AWS Context automatically builds and updates a knowledge graph from existing enterprise data, aiming to eliminate manual re-curation as agents learn from usage.
Amazon Web Services on Wednesday announced a trio of products it is positioning as a context intelligence stack for AI agents, with a self-learning knowledge graph service called AWS Context at the center. [1]
The context layer — the architectural tier that sits between enterprise data stores and AI agents, giving those agents the structured knowledge they need to answer questions accurately — has become a contested product category, with offerings from Snowflake, Microsoft, Redis, and Pinecone already in the market. [1] AWS is entering that space with a different premise: the graph should update itself based on how agents actually use it, rather than requiring human re-curation. [1]
“This service automatically builds a knowledge graph from all your existing data,” said Swami Sivasubramanian, vice president of Agentic AI at AWS, during his AWS Summit NYC keynote. [1] The service maps relationships across existing data — what tables exist, what columns mean, how sources relate, and which sources are authoritative — and combines semantic search with graph-level reasoning to make that context available to agents at runtime. [1]

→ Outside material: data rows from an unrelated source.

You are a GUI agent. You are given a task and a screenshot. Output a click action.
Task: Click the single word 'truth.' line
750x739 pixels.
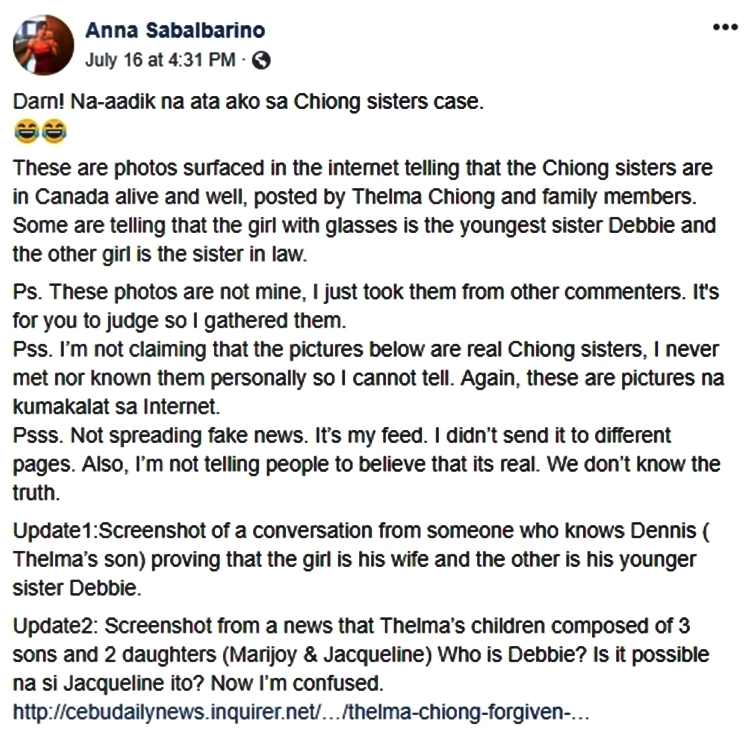pos(36,493)
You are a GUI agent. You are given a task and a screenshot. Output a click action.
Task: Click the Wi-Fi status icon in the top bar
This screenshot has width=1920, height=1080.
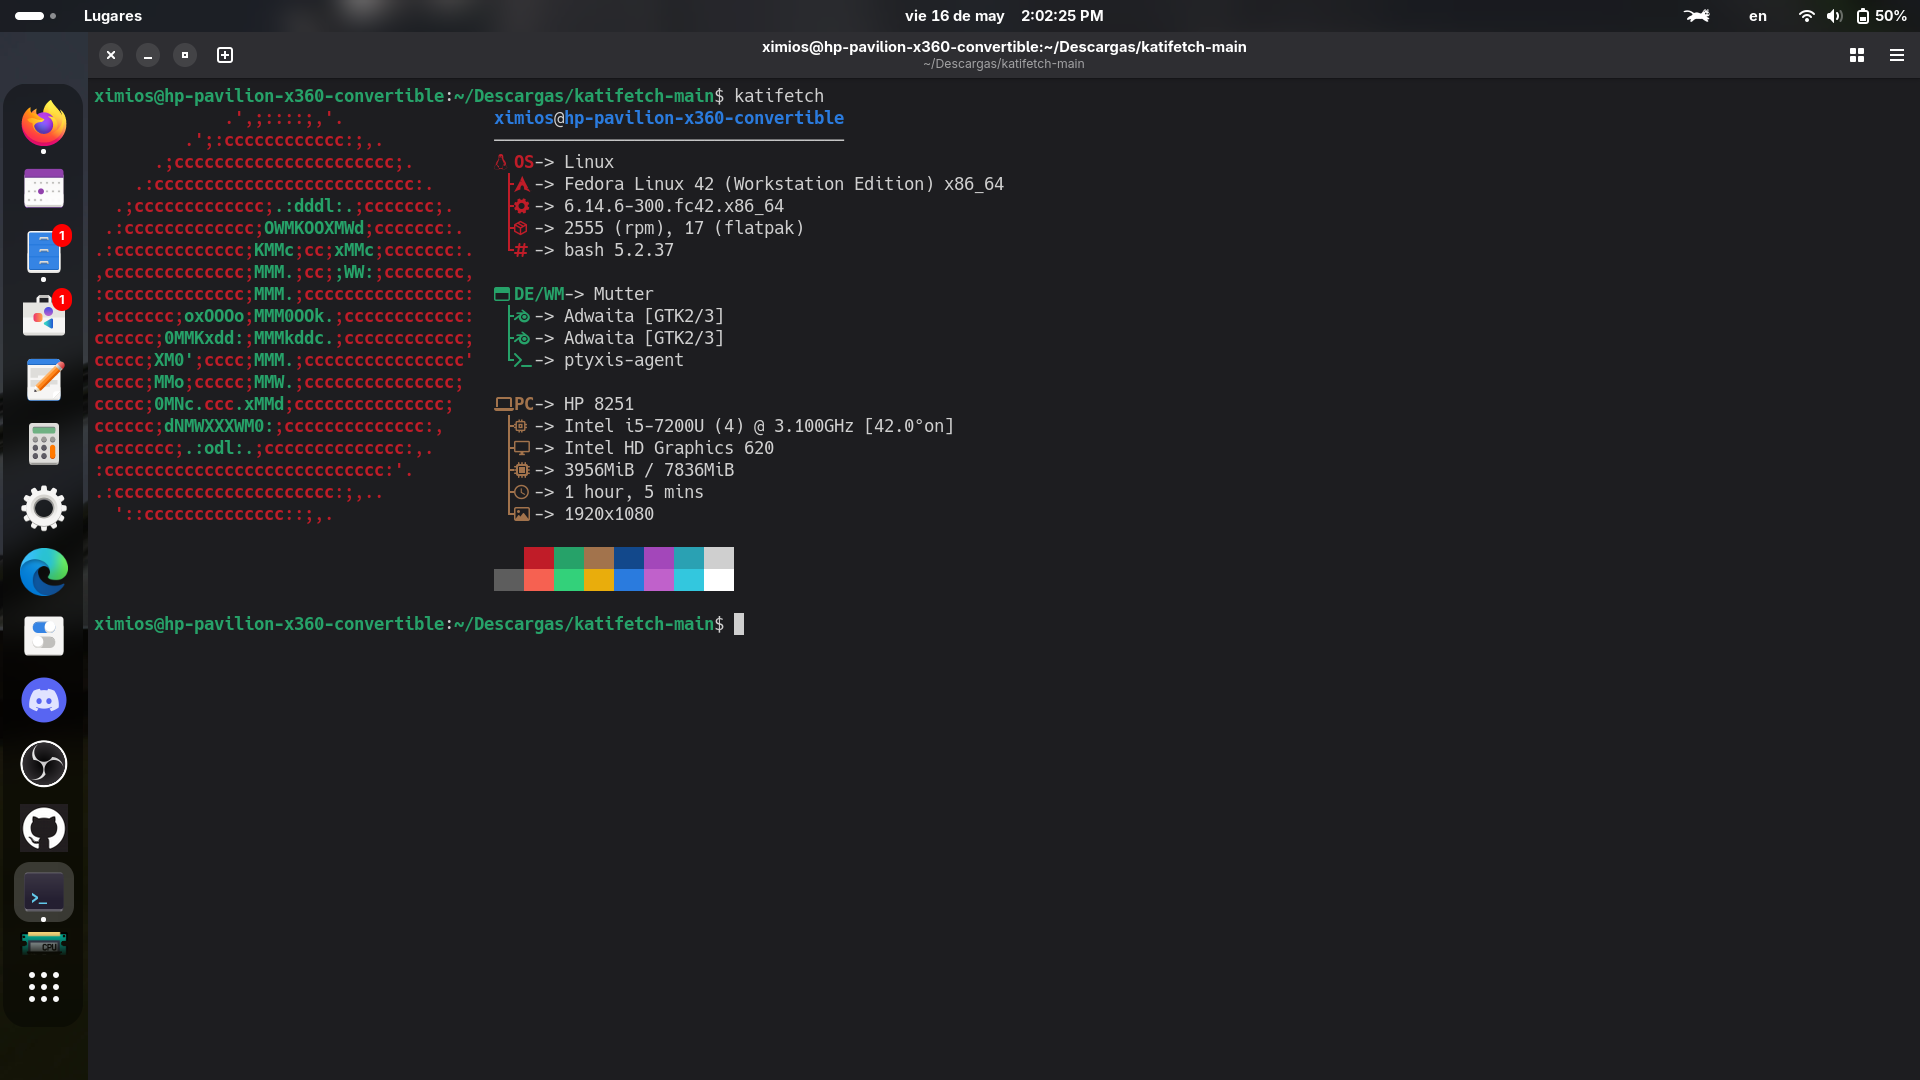tap(1806, 16)
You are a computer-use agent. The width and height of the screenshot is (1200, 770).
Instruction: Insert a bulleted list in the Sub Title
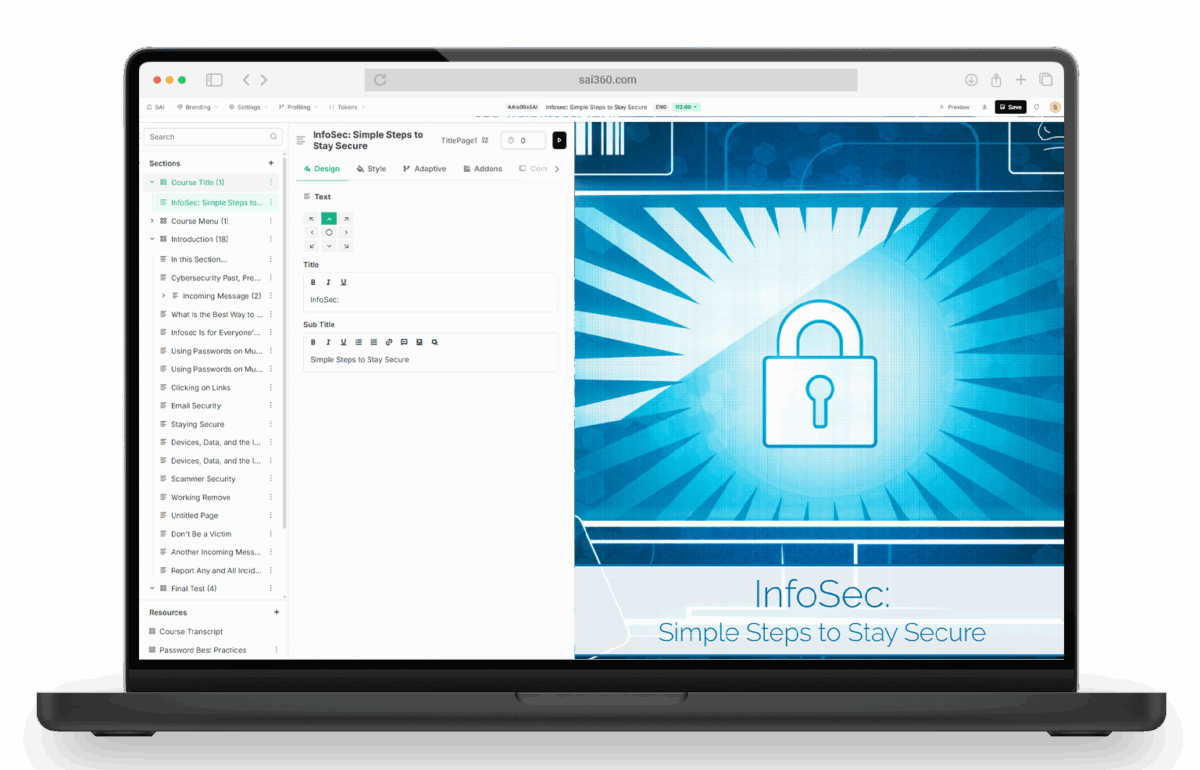(x=358, y=342)
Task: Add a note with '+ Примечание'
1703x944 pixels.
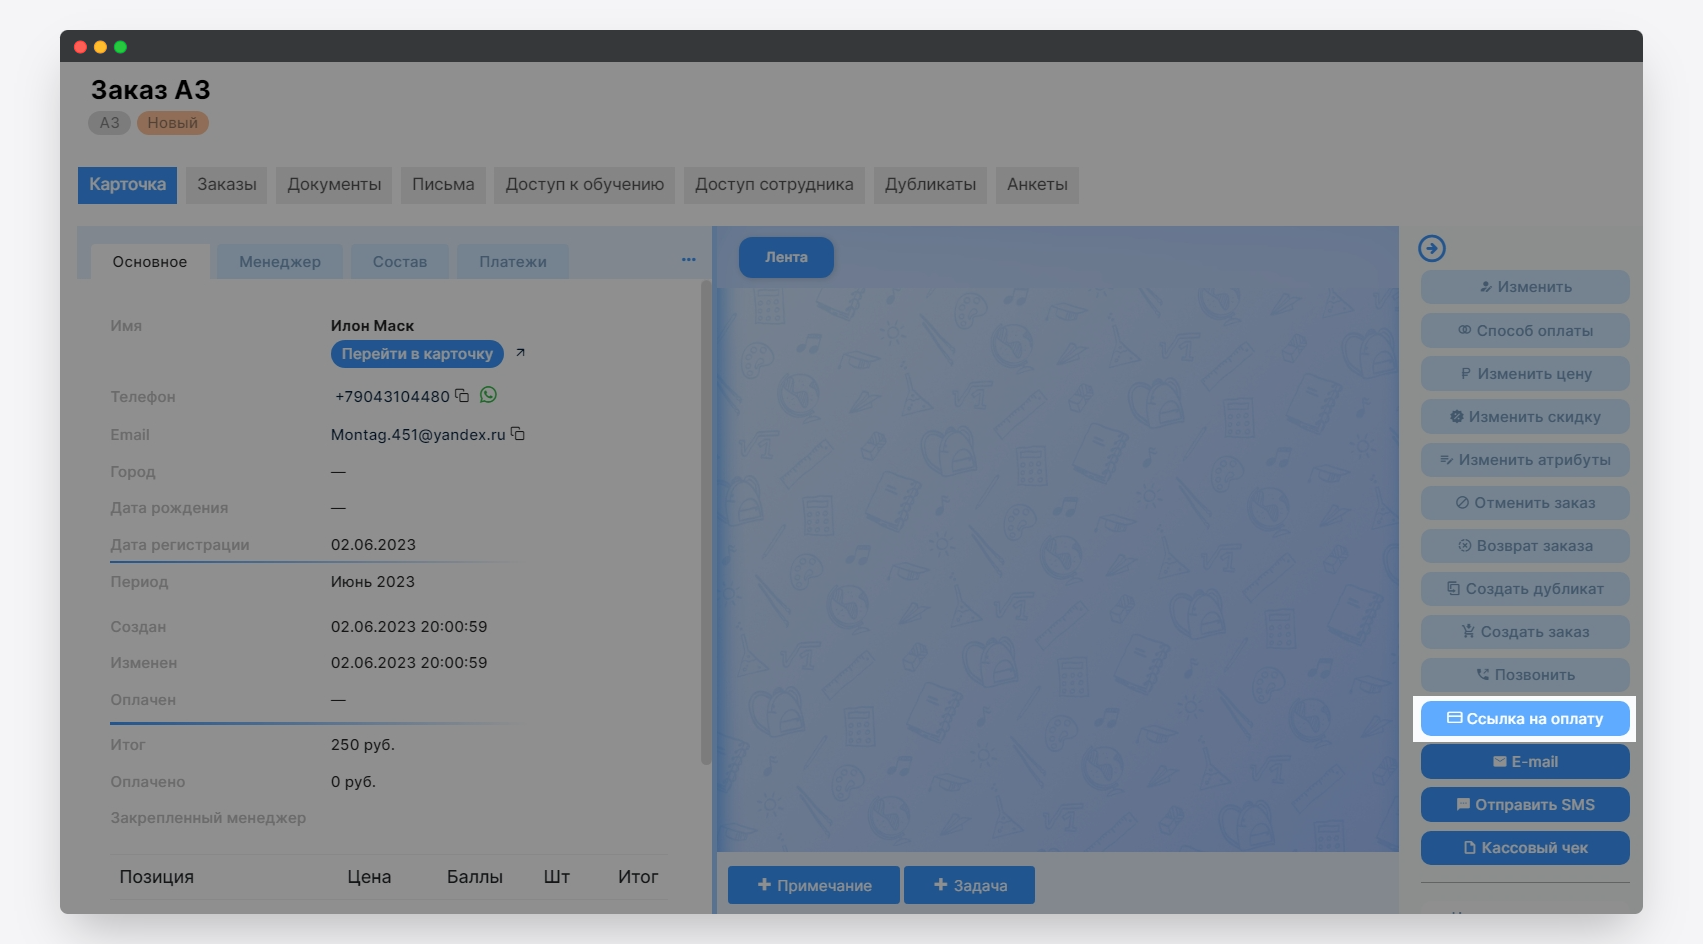Action: click(814, 886)
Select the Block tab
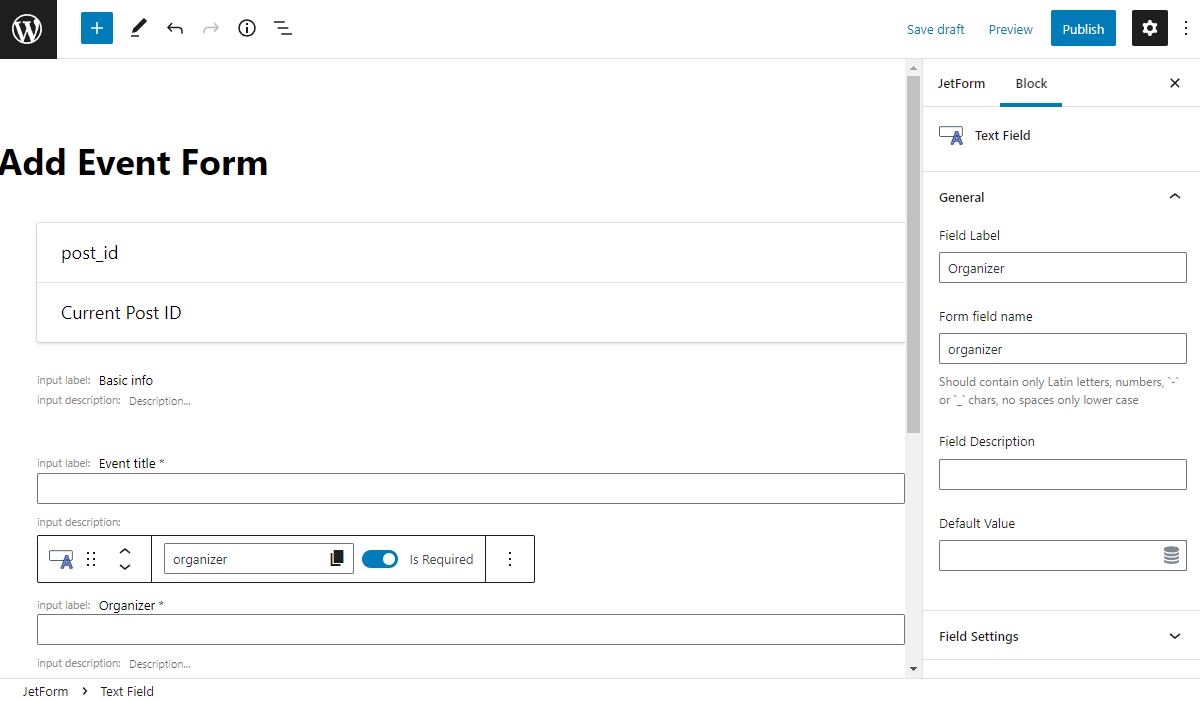The height and width of the screenshot is (702, 1200). (x=1031, y=83)
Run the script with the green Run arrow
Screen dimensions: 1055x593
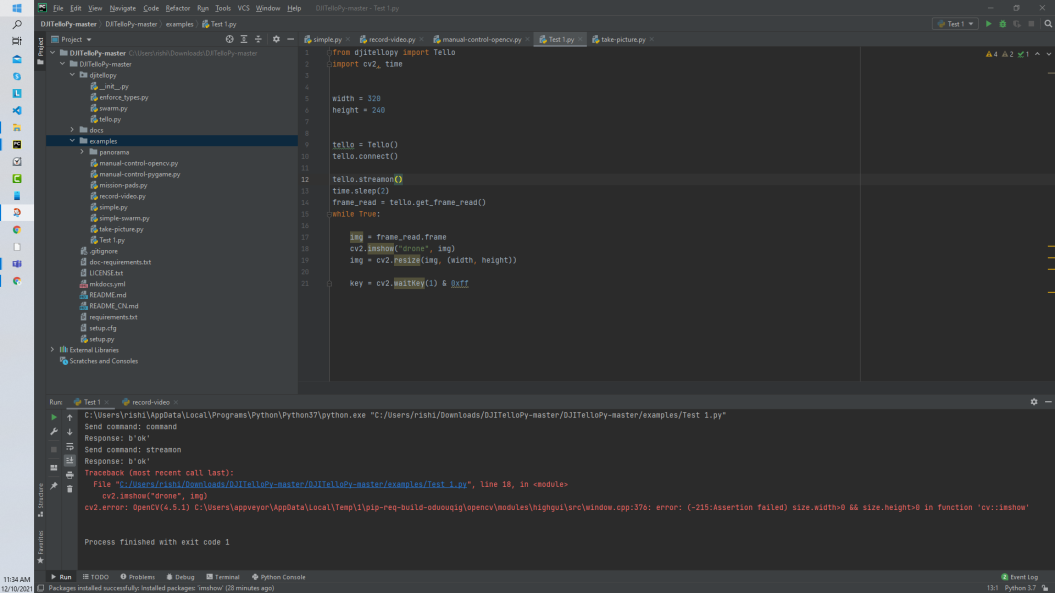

“The knowledge graph improves itself over time as it learns which sources produce correct results and which parts get used,” Sivasubramanian said. [1] Data stewards can review inferred relationships, promote them to production, and attach business definitions and usage rules through the AWS Management Console. [1]
On the security and governance side, every query inherits the calling user’s AWS Identity and Access Management (IAM) and Lake Formation permissions, making agent data access auditable by identity through controls enterprises already rely on. [1] All metadata is published in Apache Iceberg format to Amazon S3 Tables and is queryable via Athena, Redshift, Spark, or any Iceberg-compatible engine, with no proprietary APIs required. [1]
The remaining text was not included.